### [WHAT THE TASK REQUIRES]
Check each line of the listing below for the string "field", then copy every line that has it.

### [EXTRACTED DATA]
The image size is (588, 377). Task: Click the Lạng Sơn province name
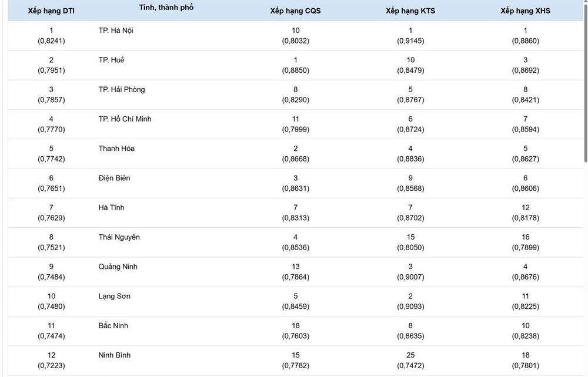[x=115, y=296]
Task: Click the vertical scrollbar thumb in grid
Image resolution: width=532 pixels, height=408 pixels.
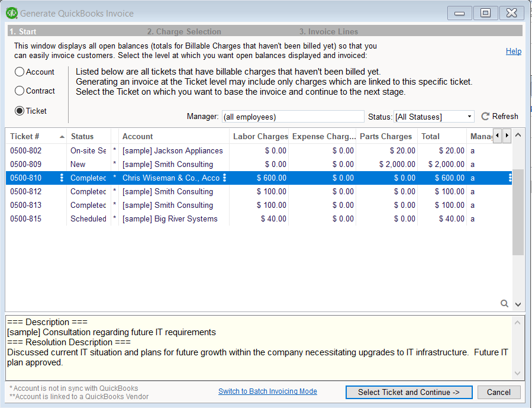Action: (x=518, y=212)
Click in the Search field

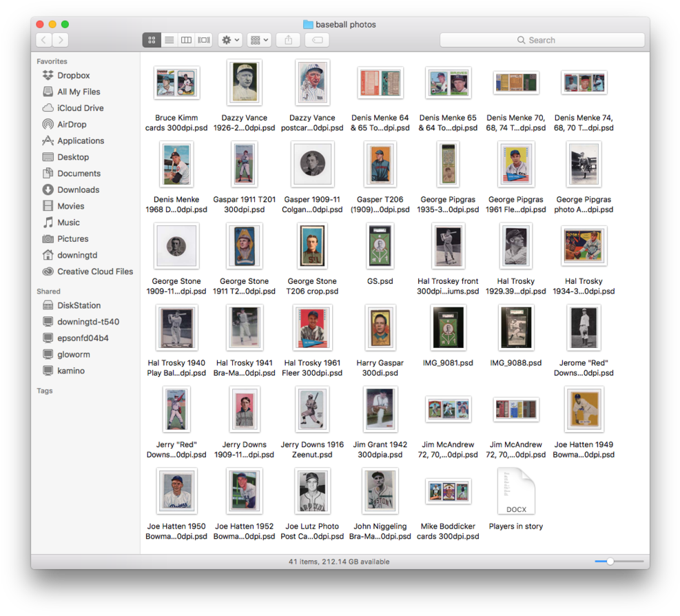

* * *

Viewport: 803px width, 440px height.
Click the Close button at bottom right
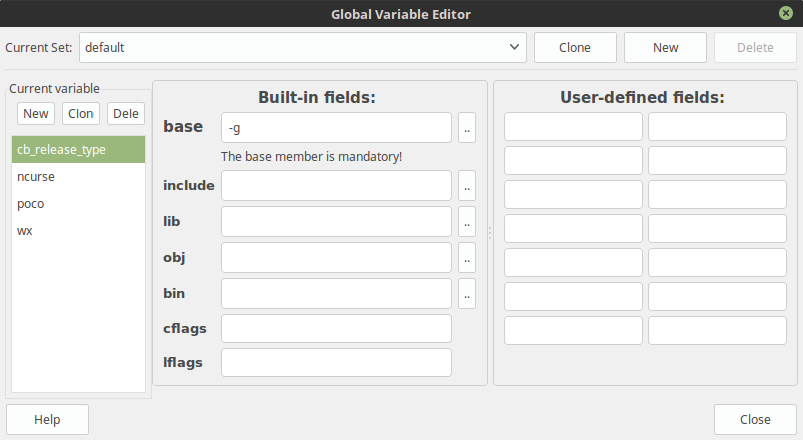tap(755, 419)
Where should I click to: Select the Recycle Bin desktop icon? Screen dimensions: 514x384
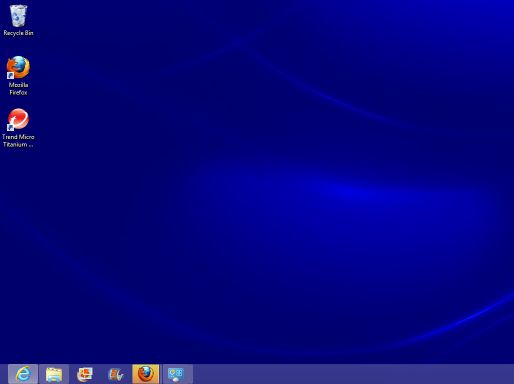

==

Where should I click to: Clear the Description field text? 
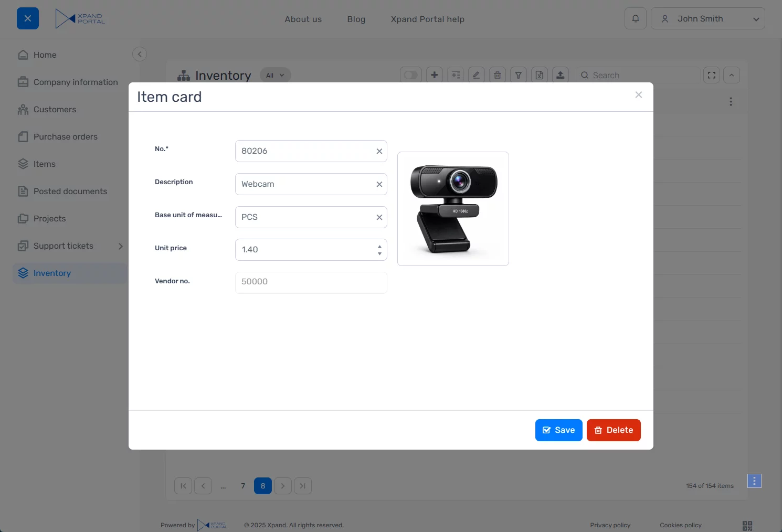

### [SOLUTION TO THE EXERCISE]
Click in the Search field
Where should I click to: Clear the Description field text? 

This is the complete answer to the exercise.